Kommentar: Erfolgsrezept
■ Hessen: CDU - von der Unterschriftenaktion gegen Ausländer zum Wahlsieger
Die Überraschung ist perfekt. Hessens CDU hat sich vor die SPD gesetzt, eine Koalition mit der FDP ist möglich. Weit mehr als die Tatsache, daß Rot-Grün bedrängt wird, schmerzt der Umstand, mit welchen Mitteln dieser Erfolg erreicht wurde. Offenbar hat die CDU mit ihrer Kampagne gegen die doppelte Staatsbürgerschaft über ihre Klientel hinaus Wähler mobilisieren können. Die Emotionen, die mit den Unterschriftensammlungen in den Fußgängerzonen geschürt wurden, hat man in Stimmen ummünzen können. Partei- und Fraktionschef Schäuble in Bonn darf frohlocken. Hatten doch nicht wenige Anhänger des liberalen Flügels seiner Partei die von ihm vertretene Strategie in der Ausländerpolitik kritisiert. Sie werden es nun noch schwerer haben. Der CSU-Chef Stoiber und nicht der Flügel der konservativen Modernisierer um Merkel, Rühe und Rüttgers geht aus dieser Wahl gestärkt hervor.
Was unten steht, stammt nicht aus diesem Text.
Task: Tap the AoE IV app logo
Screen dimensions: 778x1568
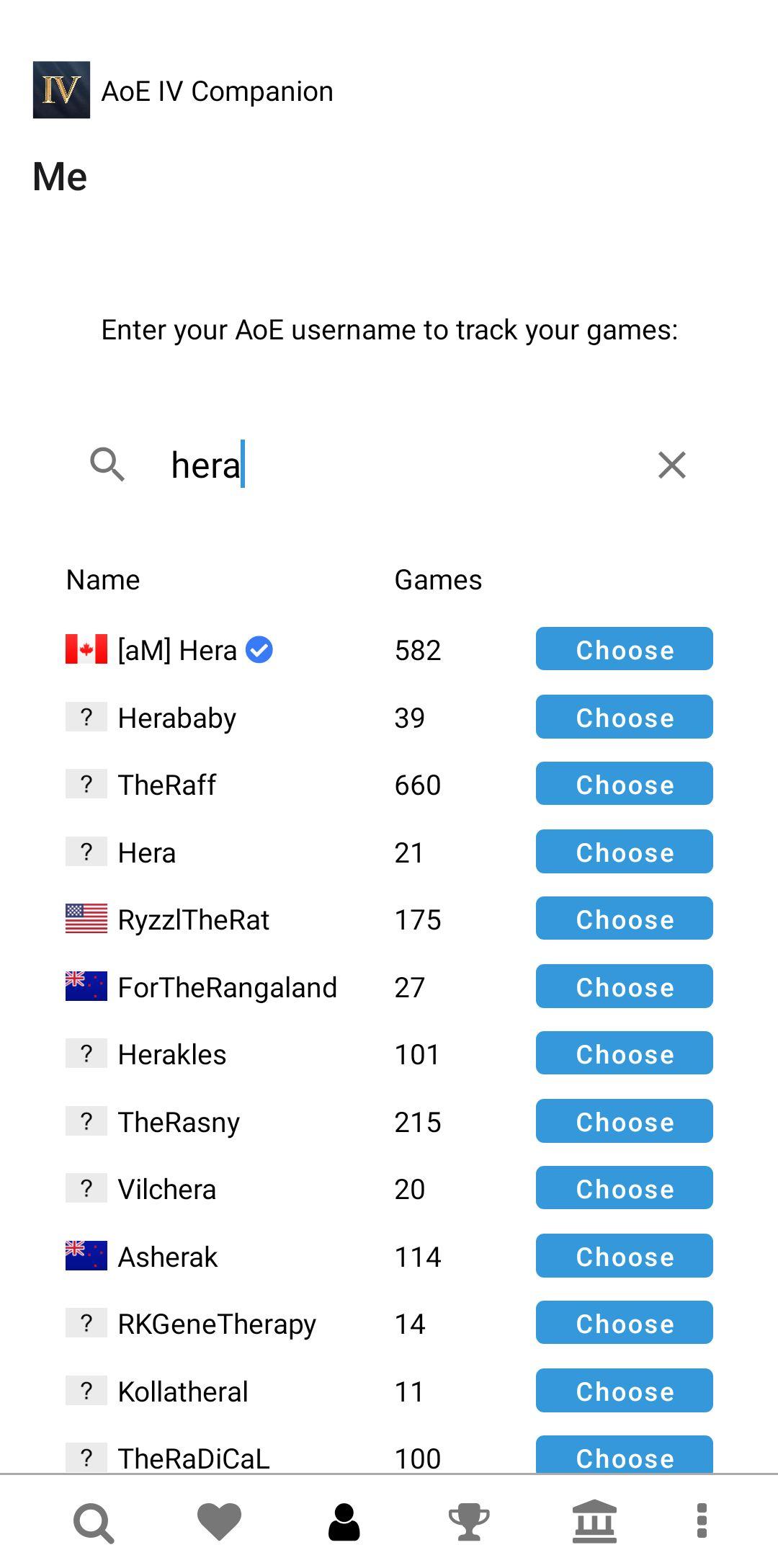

Was aber bedeutet das Wahlergebnis für die rot-grüne Koalition in Bonn? Der hessische CDU-Spitzenkandidat Koch hatte vor der Wahl erklärt, die Regierung werde ab heute nicht mehr drum herumkommen, mit der Union über einen Kompromiß beim Staatsbürgerschaftsrecht zu reden. Dazu muß es nicht kommen, wenn die Koalition in Bonn zusammenhält. Doch ist anzunehmen, daß innerhalb der SPD jene Stimmen sich nun Gehör verschaffen, die mit dem Projekt der doppelten Staatsbürgerschaft insgeheim haderten. Ein derartiges Reizthema wird man schnell durch einen Kompromiß vom politischen Tableau haben wollen, zumal es ungelöst in den kommenden Landtagswahlen dieses Jahres der Union nur helfen würde. Einmal mehr zeigt sich, daß ein so sensibles Thema wie die Ausländerpolitik von konservativen Parteien erfolgreich instrumentalisiert werden kann. Zumindest hat es der Union geholfen, ihre inhaltlichen Defizite zu verdecken.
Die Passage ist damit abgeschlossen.